Adopted Eurostat concepts are used in the country's policy.

The main concepts:

  • Work assistant – an employee of an enterprise, institution, organization or other organizational structure who assists an employee with a disability in performing work functions.
  • Transparently employed person – a natural person working under an employment contract or engaged in independent activities who meets the requirements set out in the Law on State Social Insurance of the Republic of Lithuania and has a valid transparently employed person identification code formed in accordance with the procedure established by that law (if it is mandatory to have it), and if such a person cannot have this code formed, – documents substantiating the data encrypted in the transparently employed person identification code (if it is mandatory to have them).
  • Employment – ​​a remunerated or unpaid lawful independent, partially independent or dependent activity of a natural person, by which a person earns a living, as well as an activity that a person engages in with the aim of acquiring work or professional skills, or other continuous activity that a person carries out in cases and in accordance with the procedure established by law.
  • Form of employment – ​​a method of activity of a person, by performing which a person is considered employed.
  • Employment support policy – ​​a set of labour market services, employment support measures, other economic and social measures applied in order to increase the employment of job seekers, reduce unemployment, mitigate its negative consequences.6. Employment support system – a set of legal, economic, social and organisational measures applied to support the employment of job seekers.
  • Business incubator – a public institution, the owner of which or one of the shareholders is the state and/or municipality and the purpose of which is to reduce the risk of the activities of enterprises starting a business by providing public services to business and to help them establish themselves in the market, as well as to promote the development of the activities of small and medium-sized business entities.

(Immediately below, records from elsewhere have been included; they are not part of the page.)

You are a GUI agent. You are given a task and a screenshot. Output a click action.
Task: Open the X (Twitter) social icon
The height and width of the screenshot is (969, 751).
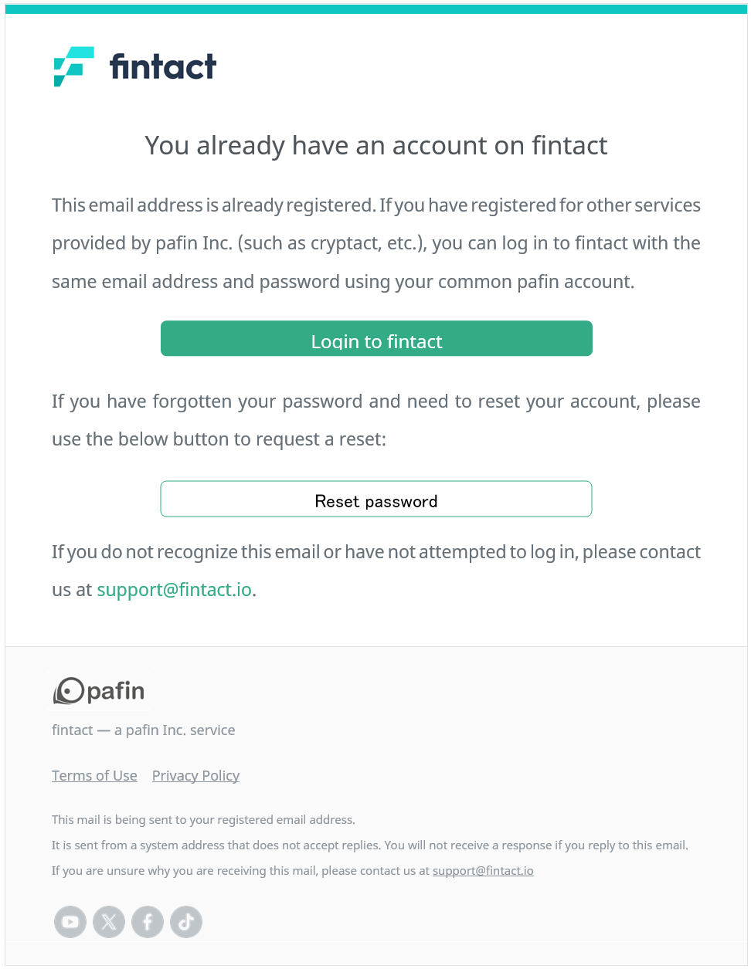coord(109,922)
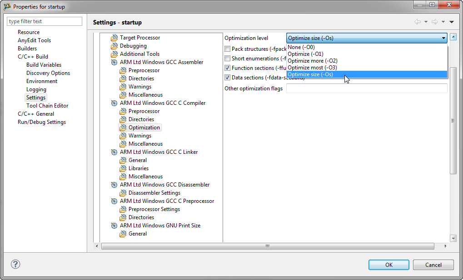
Task: Click the Other optimization flags text field
Action: point(366,88)
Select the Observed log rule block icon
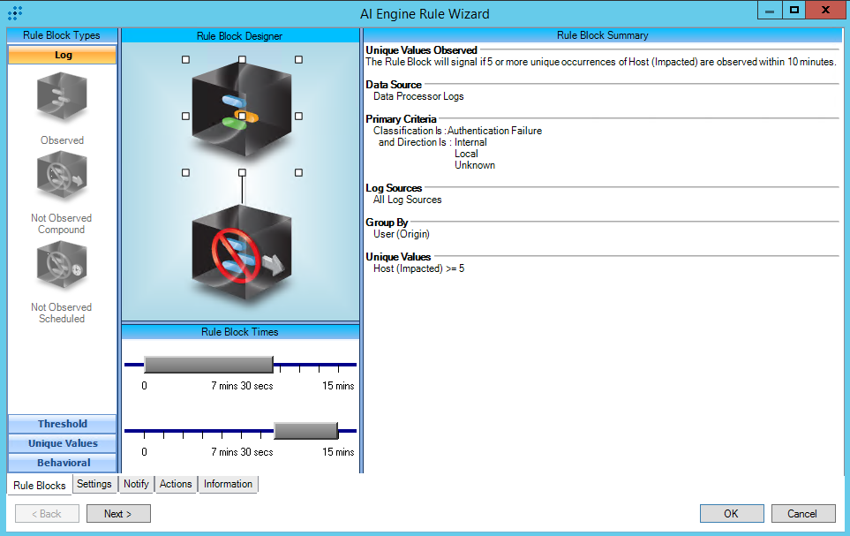 62,99
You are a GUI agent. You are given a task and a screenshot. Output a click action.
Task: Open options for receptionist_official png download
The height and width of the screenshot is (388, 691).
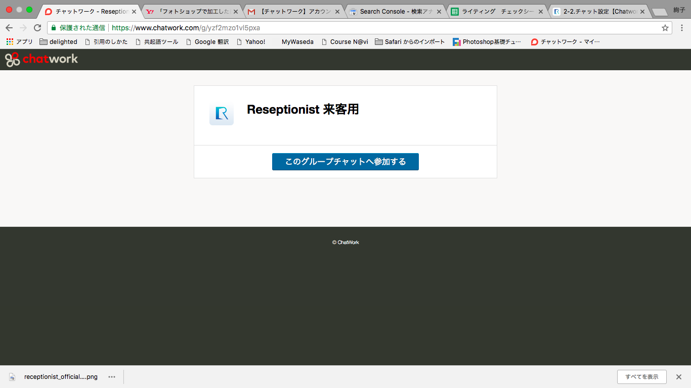112,377
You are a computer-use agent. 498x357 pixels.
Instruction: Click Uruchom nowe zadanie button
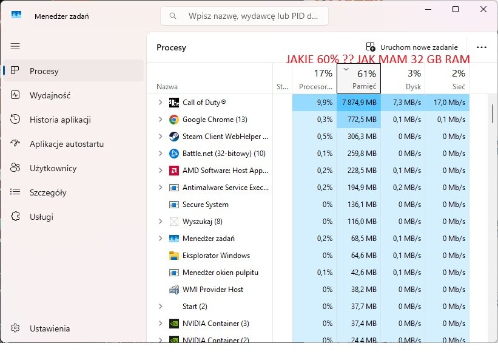(412, 47)
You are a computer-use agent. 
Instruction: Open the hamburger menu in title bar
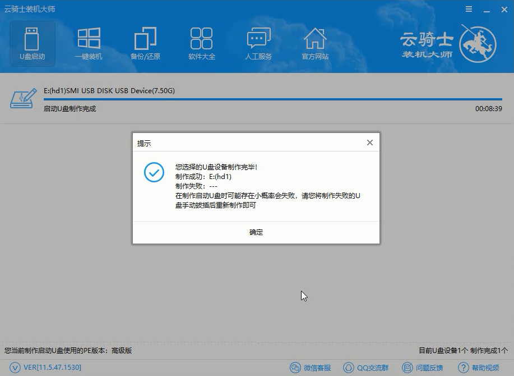pyautogui.click(x=469, y=9)
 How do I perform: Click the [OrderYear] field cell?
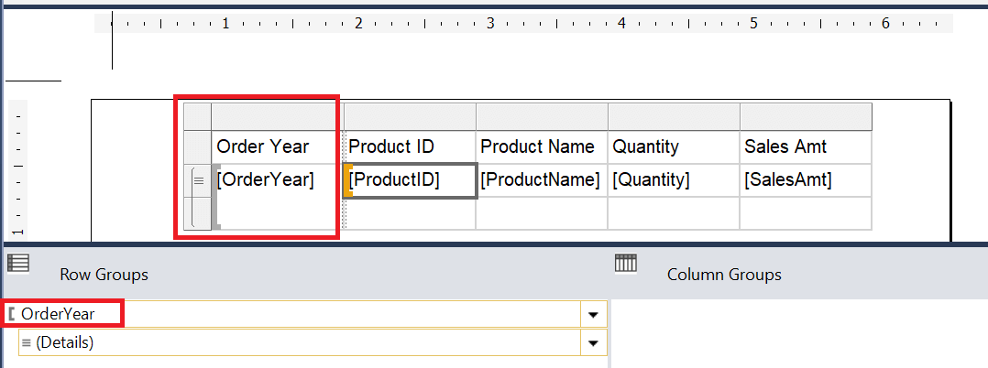(274, 180)
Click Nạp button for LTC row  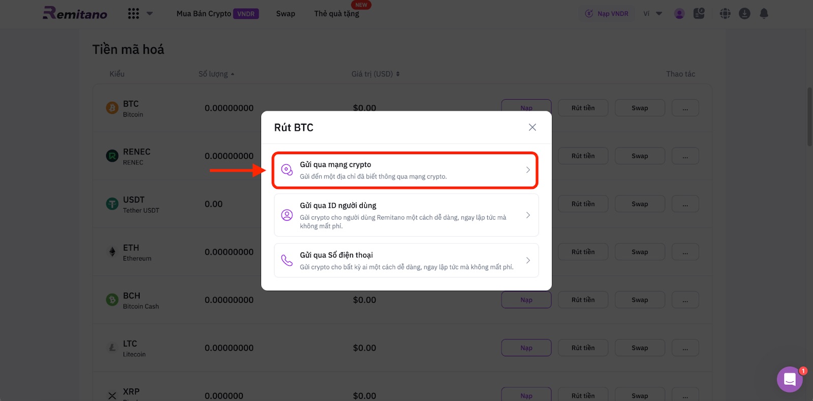click(x=526, y=348)
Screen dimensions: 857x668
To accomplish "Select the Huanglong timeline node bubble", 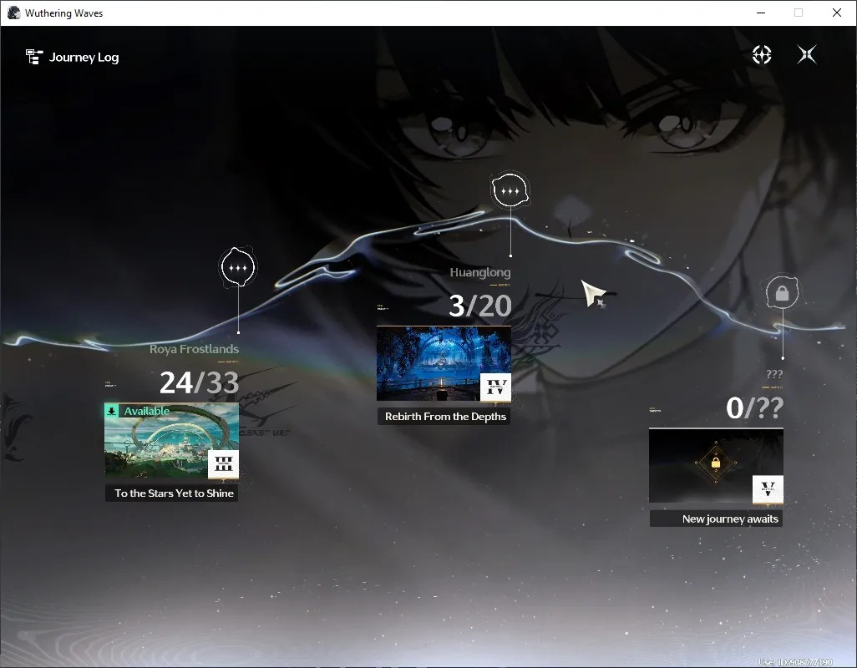I will coord(510,190).
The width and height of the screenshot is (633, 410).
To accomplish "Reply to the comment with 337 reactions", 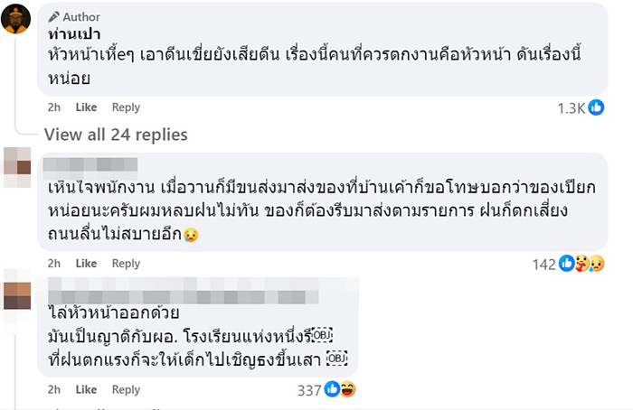I will tap(126, 390).
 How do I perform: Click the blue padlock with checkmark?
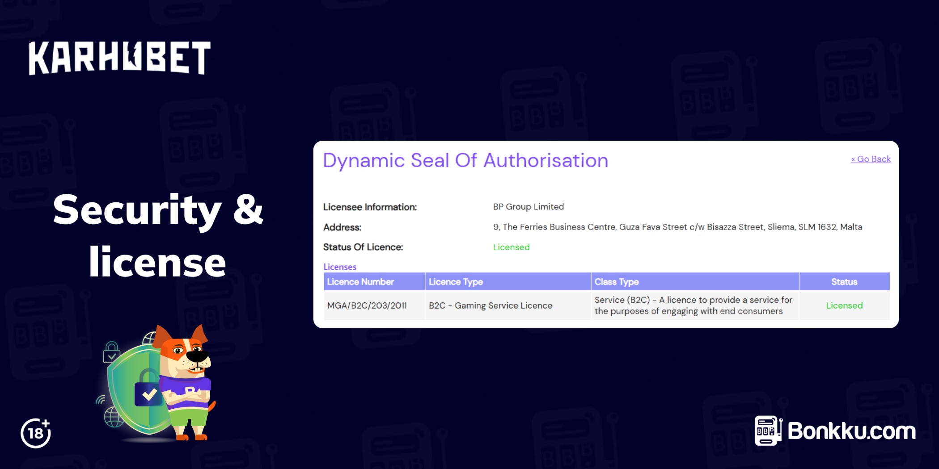[x=148, y=394]
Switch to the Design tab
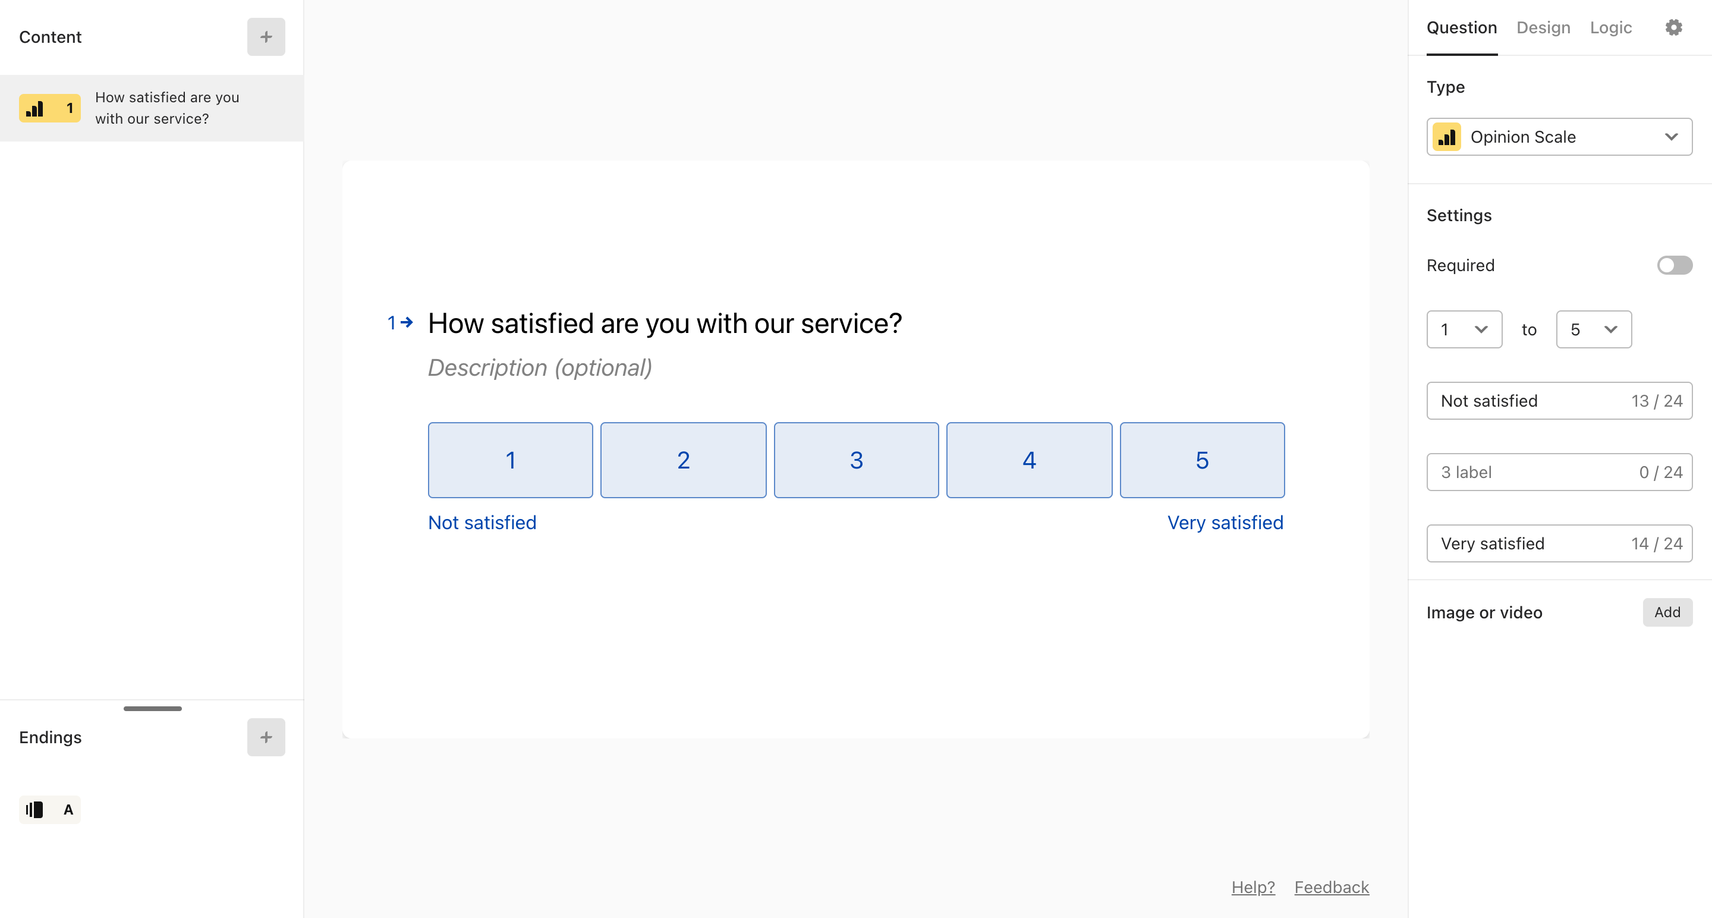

A business incubator gathers enterprises starting a business in premises owned by it or managed and used on another legal basis.
  • Entrepreneurship – a person’s competence to implement ideas that create added economic or social value and a person’s economic, social and creative activity in the field of business.
  • Employed person:
    A person is considered employed if he or she is engaged in at least one of the following forms of employment:
    1) works under an employment contract or on the basis of legal relations equivalent to employment;
    2) is a self-employed person;
    3) is engaged in unpaid employment.
  • Social business – an economic activity that pursues socially beneficial goals, social and/or environmental impact and is carried out by social business entities classified as social economy.
  • Startup – a very small or small enterprise with high and innovation-based business development potential, registered in the Register of Legal Entities for no longer than 5 years.
  • Economic activity – a regular activity of a person developed at his or her own risk, which includes the purchase or sale of goods, the production of goods, the performance of work or the provision of services to other persons and the purpose of which is to generate income.

    (sources: Law on the Development of Small and Medium-sized Businesses of the Republic of Lithuania actual from 1 June 2024 here; Law on Employment of the Republic of Lithuania actual from 1 January 2025 here).

  • Social partnership or social dialogue (used synonymously in Lithuania) is a way for social partners to cooperate, consult, coordinate mutual interests in the social, economic and political fields, and regulate labor and related relations through negotiations.
  • Social partners are, on the one hand, representatives of employees - trade unions, their organizations or works councils, employees' representatives (at the employer level) - and, on the other hand, the employer, their organizations, in certain cases the Government or its authorized institution, or the municipal council. The Government or the municipal council participates in the tripartite social dialogue.